** Tasks for this exercise **
**a)** In the problem set on classifying research papers with language models, which categories does `required_cats` list?
**b)** Can you carry the problem set on classifying research papers with language models forward from its final sentence?

>> Begin Passage shown

In this problem set, we'll do a deep dive with language models.

Once again, you're free to execute the notebook on your personal environment, but I would strongly recommend using Google Colab. You can upload this notebook to Google colab by following the steps below.

1. Open [colab.research.google.com](colab.research.google.com)
2. Click on the upload tab
3. Upload the .ipynb file by choosing the right file from your local disk


**Submission instructions**

1. When you're ready to submit, you'll save the notebook as QTM340-PS3-Firstname-Lastname.ipynb; for example, if your name is Harry Potter, save the file as `QTM340-PS3-Harry-Potter.ipynb`. This can be done in Google colab by editing the filename and then following File --> Download --> .ipynb

2. Upload this file on canvas.

**Objective**: In this notebook, you'll learn the following in a classification task:

a. To use bag of words representation as predictors (1 point)

b. To use static word representations as predictors (2 points)

c. To use contextual word representations as predictors (3 points)

d. Explain what are the strengths and weaknesses of each of the model (2 points)

Our task is to classify research papers to categories. We'll use the dataset hosted by [huggingface](https://huggingface.co/datasets/gfissore/arxiv-abstracts-2021)

## 0. Setup

Install all the required packages.

In [None]:
%%bash

pip install datasets
pip install transformers
pip install sentencepiece

Let's get all the libraries imported first.

In [None]:
from datasets import load_dataset
import pandas as pd

from sklearn.model_selection import train_test_split
from sklearn.linear_model import LogisticRegression
from sklearn.feature_extraction.text import CountVectorizer
from sklearn.metrics import accuracy_score, classification_report, f1_score, confusion_matrix

import torch
import gensim
import logging
logging.basicConfig(format='%(asctime)s : %(levelname)s : %(message)s', level=logging.INFO)

Now download the dataset and clean it up.


**Note** This may take a couple of minutes when you run the first time because the data will be downloaded.

In [None]:
def convert2label (x):
  best_cat = x[0].split()[0]
  return best_cat.split ('.')[0]

required_cats = ['math', 'cs', 'astro-ph', 'physics', 'quant-ph']
dataset = load_dataset("gfissore/arxiv-abstracts-2021", split='train')
dataset = dataset.remove_columns (column_names=['submitter',
                                                'authors',
                                                'journal-ref',
                                                'doi',
                                                'report-no',
                                                'comments',
                                                'versions'])
df_dataset = pd.DataFrame(dataset)
df_dataset["cat"] = df_dataset.categories.apply (lambda x:convert2label (x))
original_df = df_dataset.copy (deep=True)
df_dataset = original_df.query ('cat in @required_cats')

# randomly pick 1500 examples
df_dataset = df_dataset.sample (n=1500, random_state=42)

You have two variables that are of interest: `original_df` which contains all the examples in the dataset and `df_dataset` which contains examples that belong only to some fixed categories (as defined in `required_cats`)

Next, we'll create a train (80%), validate (10%) and test (10%) split for our dataset.

>> End Passage shown
>> Begin Stored records

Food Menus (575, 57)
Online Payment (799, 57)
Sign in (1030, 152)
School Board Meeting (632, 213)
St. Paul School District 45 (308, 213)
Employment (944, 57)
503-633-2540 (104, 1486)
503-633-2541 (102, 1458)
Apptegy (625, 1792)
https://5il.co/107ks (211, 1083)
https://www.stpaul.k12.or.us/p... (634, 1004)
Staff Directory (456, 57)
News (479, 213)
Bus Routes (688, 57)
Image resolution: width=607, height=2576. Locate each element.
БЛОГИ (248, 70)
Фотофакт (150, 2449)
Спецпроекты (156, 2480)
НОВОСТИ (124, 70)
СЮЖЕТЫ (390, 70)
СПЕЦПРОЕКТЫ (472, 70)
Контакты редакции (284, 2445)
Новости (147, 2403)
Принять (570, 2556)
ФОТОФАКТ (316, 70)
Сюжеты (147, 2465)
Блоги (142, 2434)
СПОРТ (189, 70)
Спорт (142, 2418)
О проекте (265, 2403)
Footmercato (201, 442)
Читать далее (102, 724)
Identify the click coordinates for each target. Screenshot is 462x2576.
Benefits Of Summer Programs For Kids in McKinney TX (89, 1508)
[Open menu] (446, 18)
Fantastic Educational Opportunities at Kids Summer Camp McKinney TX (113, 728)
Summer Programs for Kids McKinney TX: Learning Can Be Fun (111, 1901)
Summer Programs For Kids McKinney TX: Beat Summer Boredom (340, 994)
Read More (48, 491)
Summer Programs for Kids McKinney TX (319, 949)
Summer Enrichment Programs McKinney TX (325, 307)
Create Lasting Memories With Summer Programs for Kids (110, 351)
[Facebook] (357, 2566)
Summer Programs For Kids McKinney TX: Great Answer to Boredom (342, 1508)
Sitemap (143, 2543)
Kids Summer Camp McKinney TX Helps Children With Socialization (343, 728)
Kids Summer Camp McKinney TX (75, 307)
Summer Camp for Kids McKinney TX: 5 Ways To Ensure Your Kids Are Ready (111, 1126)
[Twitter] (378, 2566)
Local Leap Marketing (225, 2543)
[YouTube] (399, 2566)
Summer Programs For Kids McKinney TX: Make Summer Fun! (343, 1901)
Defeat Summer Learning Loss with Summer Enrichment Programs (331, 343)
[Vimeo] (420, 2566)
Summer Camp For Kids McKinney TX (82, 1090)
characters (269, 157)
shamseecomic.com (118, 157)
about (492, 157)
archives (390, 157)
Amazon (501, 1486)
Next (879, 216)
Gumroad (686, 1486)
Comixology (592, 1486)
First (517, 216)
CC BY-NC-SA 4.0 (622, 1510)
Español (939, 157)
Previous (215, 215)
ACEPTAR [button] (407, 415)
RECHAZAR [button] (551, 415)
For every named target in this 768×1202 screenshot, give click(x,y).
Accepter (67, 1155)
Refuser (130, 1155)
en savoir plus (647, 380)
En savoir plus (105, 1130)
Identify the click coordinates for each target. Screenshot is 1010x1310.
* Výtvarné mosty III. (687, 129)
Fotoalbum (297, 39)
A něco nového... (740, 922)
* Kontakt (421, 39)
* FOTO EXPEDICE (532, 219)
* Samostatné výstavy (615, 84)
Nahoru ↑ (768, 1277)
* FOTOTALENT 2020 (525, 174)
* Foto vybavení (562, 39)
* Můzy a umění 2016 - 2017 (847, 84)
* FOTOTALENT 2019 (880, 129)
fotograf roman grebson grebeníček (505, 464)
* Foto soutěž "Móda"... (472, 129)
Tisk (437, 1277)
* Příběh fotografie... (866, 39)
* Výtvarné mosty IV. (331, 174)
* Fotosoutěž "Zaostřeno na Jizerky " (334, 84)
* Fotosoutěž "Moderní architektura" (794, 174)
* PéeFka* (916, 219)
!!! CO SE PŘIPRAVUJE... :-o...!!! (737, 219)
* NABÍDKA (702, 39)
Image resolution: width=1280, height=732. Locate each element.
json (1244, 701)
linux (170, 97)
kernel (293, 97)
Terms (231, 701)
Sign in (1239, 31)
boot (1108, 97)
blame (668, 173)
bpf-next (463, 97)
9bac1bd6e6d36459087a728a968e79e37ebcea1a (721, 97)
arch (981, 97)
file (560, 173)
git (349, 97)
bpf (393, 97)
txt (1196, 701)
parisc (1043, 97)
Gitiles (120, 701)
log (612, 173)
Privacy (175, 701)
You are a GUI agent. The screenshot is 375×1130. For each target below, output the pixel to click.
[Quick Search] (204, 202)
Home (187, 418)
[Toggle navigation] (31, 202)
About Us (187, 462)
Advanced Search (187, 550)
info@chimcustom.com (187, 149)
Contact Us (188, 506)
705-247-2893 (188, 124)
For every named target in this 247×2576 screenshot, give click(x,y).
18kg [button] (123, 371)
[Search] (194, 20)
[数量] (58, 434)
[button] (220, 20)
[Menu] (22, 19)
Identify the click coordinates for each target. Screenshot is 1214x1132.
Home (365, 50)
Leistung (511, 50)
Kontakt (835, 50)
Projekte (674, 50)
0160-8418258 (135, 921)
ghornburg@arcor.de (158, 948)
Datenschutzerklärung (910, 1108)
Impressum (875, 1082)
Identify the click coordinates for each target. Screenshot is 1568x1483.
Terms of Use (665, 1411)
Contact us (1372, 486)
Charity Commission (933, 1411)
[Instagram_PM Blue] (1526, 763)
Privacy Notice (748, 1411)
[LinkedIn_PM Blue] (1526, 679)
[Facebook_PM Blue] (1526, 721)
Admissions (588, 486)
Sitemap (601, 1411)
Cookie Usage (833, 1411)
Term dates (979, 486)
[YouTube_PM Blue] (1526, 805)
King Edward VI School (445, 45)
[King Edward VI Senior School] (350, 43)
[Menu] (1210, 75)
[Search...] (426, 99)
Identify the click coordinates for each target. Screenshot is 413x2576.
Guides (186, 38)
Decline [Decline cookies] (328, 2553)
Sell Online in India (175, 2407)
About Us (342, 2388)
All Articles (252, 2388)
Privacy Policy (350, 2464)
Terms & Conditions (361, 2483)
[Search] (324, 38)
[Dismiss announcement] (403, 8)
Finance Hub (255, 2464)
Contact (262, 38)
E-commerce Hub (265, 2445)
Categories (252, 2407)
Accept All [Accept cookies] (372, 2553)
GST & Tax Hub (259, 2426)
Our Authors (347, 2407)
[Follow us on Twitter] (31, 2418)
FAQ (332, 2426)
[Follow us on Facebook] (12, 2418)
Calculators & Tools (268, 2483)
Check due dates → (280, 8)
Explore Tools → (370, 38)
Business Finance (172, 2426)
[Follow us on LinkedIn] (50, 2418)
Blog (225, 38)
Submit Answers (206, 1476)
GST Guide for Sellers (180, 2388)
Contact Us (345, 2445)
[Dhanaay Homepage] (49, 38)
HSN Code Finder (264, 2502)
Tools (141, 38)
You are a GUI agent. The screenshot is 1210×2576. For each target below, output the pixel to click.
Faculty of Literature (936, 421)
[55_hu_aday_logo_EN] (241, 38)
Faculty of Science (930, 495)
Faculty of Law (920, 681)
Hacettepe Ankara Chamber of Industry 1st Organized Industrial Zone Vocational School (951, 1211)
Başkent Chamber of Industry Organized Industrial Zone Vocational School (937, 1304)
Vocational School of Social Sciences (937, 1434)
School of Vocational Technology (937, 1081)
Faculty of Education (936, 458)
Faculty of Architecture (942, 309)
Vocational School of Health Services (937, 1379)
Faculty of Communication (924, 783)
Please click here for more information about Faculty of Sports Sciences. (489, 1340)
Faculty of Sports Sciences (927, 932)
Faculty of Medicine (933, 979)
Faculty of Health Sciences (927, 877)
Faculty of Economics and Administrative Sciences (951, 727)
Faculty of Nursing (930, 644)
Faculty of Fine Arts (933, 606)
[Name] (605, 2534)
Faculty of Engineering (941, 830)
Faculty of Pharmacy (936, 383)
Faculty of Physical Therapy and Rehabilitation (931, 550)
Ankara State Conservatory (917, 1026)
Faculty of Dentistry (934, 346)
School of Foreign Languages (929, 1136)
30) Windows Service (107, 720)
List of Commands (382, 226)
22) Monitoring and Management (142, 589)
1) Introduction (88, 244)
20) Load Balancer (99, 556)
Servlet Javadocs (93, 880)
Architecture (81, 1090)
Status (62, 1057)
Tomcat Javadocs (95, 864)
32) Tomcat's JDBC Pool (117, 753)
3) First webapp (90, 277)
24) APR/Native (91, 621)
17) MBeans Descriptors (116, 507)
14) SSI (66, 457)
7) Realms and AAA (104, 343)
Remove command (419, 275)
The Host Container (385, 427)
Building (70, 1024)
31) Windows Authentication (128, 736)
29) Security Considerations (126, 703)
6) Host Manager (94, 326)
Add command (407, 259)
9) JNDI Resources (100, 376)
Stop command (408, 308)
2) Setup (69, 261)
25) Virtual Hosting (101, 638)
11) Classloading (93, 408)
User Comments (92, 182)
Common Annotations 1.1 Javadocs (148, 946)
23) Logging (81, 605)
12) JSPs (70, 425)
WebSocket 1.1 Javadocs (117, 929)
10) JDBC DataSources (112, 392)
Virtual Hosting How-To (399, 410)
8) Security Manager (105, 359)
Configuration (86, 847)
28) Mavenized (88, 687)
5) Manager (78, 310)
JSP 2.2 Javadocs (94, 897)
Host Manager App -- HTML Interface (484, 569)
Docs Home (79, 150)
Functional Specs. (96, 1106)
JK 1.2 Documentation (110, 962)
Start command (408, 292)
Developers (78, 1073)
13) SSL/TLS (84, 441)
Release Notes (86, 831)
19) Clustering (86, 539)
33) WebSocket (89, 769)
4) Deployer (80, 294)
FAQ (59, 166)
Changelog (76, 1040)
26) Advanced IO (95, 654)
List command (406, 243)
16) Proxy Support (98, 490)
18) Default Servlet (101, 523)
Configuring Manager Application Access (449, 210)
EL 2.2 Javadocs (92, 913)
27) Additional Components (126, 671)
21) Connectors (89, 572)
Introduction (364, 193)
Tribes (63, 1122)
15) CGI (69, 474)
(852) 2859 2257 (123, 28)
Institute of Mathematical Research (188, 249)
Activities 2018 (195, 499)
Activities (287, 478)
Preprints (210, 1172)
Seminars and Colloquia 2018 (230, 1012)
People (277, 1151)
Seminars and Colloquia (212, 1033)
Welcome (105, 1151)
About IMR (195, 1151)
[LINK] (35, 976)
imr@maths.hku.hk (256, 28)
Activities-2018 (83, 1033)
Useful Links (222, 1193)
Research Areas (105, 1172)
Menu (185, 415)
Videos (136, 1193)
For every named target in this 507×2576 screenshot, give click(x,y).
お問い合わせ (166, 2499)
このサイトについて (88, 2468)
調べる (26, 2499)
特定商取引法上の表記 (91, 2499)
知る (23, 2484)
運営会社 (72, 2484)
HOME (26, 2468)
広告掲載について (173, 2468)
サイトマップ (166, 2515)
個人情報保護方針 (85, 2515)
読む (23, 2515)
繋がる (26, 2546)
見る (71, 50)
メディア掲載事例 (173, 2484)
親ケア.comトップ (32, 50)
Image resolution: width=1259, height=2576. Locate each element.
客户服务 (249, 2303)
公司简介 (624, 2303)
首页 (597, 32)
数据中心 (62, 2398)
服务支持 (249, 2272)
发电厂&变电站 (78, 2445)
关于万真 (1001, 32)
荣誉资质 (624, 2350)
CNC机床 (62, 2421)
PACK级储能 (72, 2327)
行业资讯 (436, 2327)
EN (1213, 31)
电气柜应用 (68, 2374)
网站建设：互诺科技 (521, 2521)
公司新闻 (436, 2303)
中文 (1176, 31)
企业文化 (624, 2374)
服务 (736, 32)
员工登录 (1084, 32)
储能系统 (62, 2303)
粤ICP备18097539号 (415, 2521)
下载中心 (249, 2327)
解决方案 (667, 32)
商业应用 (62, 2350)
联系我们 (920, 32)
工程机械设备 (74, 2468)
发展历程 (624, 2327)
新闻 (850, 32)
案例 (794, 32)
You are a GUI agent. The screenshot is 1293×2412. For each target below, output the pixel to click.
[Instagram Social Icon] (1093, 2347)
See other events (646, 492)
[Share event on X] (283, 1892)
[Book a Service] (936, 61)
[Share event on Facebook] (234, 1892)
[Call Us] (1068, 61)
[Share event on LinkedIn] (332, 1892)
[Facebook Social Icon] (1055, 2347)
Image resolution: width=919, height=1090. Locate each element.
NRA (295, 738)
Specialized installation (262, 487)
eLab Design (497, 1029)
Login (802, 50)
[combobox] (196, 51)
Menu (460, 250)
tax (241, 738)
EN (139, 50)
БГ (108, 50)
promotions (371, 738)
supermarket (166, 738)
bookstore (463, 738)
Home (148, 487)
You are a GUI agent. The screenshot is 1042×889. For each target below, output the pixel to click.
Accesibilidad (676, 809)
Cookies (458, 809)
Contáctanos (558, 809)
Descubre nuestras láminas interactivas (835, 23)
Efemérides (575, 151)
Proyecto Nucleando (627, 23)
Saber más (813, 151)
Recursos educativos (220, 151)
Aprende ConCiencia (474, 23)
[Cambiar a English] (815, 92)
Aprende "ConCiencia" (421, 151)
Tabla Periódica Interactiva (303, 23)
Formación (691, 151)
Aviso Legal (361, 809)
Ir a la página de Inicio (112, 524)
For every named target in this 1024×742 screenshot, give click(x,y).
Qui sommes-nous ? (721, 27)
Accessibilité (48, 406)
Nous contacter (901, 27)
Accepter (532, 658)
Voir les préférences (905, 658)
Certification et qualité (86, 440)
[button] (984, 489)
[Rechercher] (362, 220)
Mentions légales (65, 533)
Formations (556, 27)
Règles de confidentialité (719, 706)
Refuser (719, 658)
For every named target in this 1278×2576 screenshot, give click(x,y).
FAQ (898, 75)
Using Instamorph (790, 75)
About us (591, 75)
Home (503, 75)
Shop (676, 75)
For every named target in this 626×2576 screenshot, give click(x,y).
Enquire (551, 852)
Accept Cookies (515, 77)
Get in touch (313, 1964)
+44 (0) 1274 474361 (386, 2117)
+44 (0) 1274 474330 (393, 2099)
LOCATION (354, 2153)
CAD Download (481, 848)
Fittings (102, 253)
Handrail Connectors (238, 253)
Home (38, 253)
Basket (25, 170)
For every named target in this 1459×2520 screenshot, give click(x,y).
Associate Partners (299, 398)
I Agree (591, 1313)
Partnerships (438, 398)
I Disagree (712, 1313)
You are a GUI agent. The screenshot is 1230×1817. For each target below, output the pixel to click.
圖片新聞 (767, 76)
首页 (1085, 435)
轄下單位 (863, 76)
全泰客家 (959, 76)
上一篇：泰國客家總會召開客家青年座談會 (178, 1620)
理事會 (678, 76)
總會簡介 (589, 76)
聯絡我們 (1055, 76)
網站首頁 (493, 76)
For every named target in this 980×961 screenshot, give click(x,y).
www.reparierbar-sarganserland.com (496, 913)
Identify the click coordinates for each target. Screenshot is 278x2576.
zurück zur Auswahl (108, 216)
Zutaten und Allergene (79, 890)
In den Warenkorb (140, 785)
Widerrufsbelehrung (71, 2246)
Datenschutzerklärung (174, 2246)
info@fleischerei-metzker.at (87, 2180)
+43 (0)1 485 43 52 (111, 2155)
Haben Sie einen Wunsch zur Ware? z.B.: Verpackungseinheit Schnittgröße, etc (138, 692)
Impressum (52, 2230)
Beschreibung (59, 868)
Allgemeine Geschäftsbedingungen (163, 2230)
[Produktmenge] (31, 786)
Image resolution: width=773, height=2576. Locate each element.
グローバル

>> End Stored records

** Per-task answers **
**a)** math, cs, astro-ph, physics, quant-ph

**b)**
In [None]:
# Split df_dataset into train, validate and test dataframes
train_df, test_df = train_test_split (df_dataset,
                                      train_size=0.9,
                                      random_state=42)

train_df, val_df = train_test_split (train_df,
                                     train_size=80/90,
                                     random_state=42)

## 1. Bag of Words classification

We'll turn the title into bag of words features.

In [None]:
# Initialize a vectorizer and classifier
vectorizer = CountVectorizer (input="content",
                              lowercase=True,
                              min_df=5,
                              max_df=0.75,
                              max_features=1000)
classifier = LogisticRegression (penalty="l2",
                                 C=0.1,
                                 max_iter=1000)

# Fit the entire dataset on the vectorizer;
# effectively, this line extracts all the features
vectorizer.fit (df_dataset["title"])

# Get the labels
y_train = train_df["cat"].values
y_val = val_df["cat"].values
y_test = test_df["cat"].values

# Get the bag-of-words representation for each document
X_bow_train = vectorizer.transform (train_df["title"])
X_bow_val = vectorizer.transform (val_df["title"])
X_bow_test = vectorizer.transform (test_df["title"])

# Now, let's fit the model
classifier.fit (X_bow_train, y_train)

# Use the trained classifier to do predictions
yhat_bow_val = classifier.predict (X_bow_val)

# Get the accuracy of the classifier
print (f"Accuracy in %: {100*accuracy_score (y_val, yhat_bow_val):.2f}")

# Get the classification report
print ("Classification report")
print (classification_report (y_val, yhat_bow_val))

**Sanity check** The bag-of-words features are quite predictive of the type of paper (60% accuracy); in comparison, a majority-class classifier -- one that predicts "math" for all examples -- will perform at 33% accuracy.

**Your turn!**

Q1. Adapt the code above to find the best regularization hyperparameter (highest accuracy) of the classifier. Report the optimal parameter and write 2-3 sentences to interpret the optimal regularization parameter [0.5 points]

You'll tune the following parameters

- C: The regularization penalty. Try all the values from the set {0.001, 0.01, 0.1, 1.0, 10.0, 100.0}

Note that you'll have to calculate the accuracy on the validation set (not on the test set). You can learn about regularization [here](https://en.wikipedia.org/wiki/Regularization_(mathematics)) and how it's controlled by looking over Scikit's API documentation of logistic regression [here](https://scikit-learn.org/stable/modules/generated/sklearn.linear_model.LogisticRegression.html)

In [None]:
# Your code in this cell.



Q2. For the best classifier from Q1, report the top 10 and the bottom 10 features for each class that are most and least predictive of the label, respectively. Give a brief explanation for why you see these features at the top and bottom. [0.5 points]

You can obtain the top 10 features by sorting them based on the coefficients learned by the classifier.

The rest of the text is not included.